:: What is needed ::
Copy the part of the data that opens with the line containing "How do I perform: Refresh" and closes with the line containing "pyautogui.click(x=461, y=88)", including both of those lines. Leave the pictures out of your answer.
--- START OF The input ---
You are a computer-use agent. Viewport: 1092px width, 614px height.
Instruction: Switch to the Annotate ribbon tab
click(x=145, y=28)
--- END OF The input ---
--- START OF The input ---
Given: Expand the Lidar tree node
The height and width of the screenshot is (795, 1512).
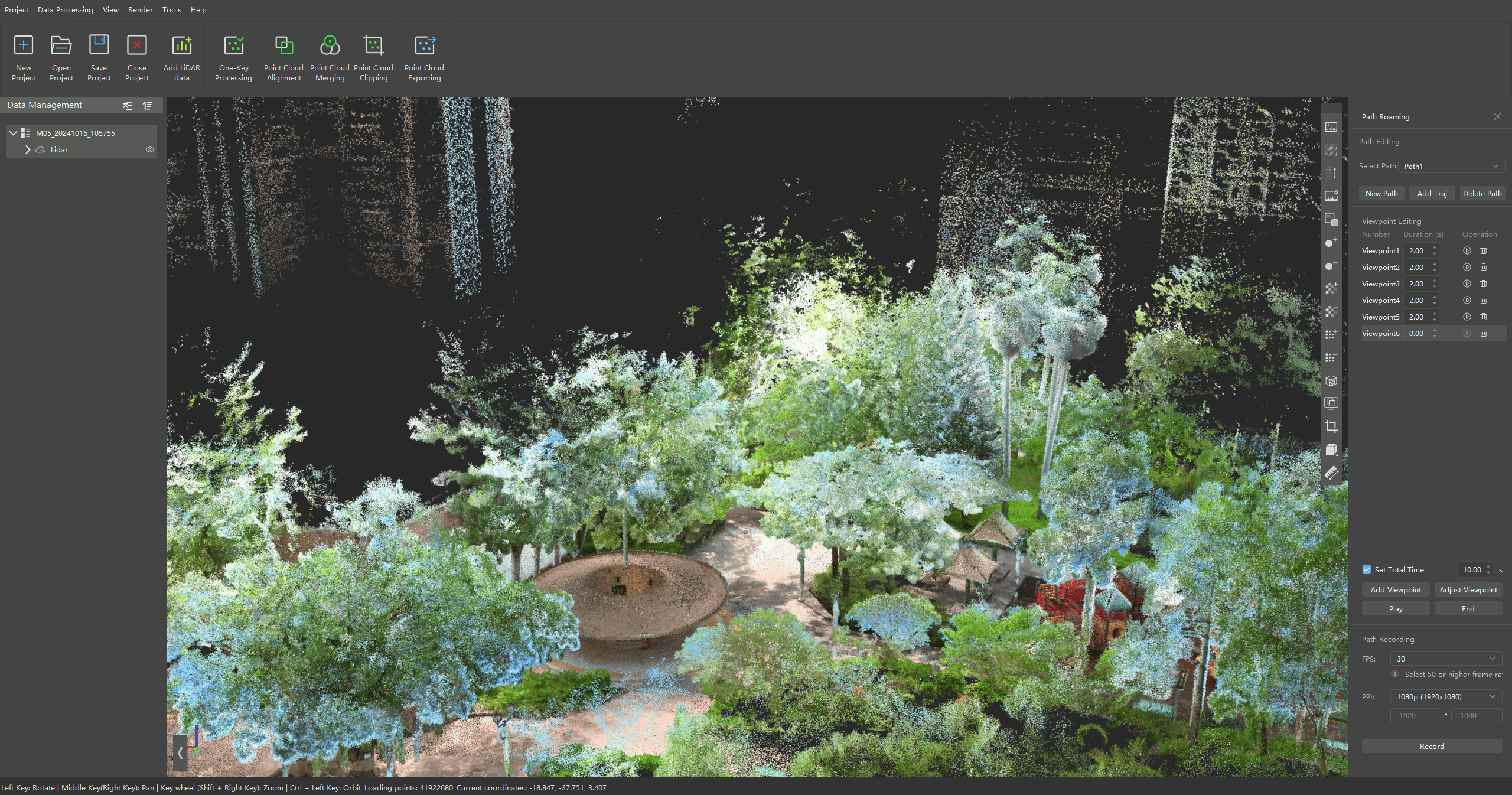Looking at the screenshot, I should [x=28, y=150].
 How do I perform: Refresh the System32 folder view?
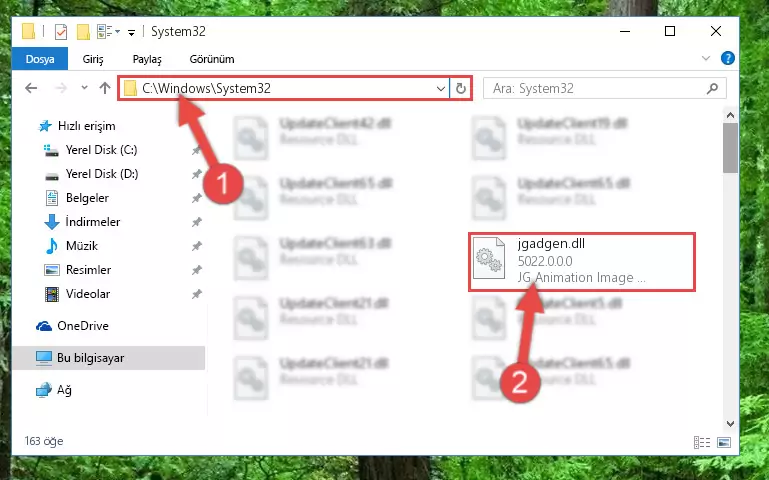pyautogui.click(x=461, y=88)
--- END OF The input ---
:: Reply ::
 How do I perform: Refresh the System32 folder view?
pyautogui.click(x=461, y=88)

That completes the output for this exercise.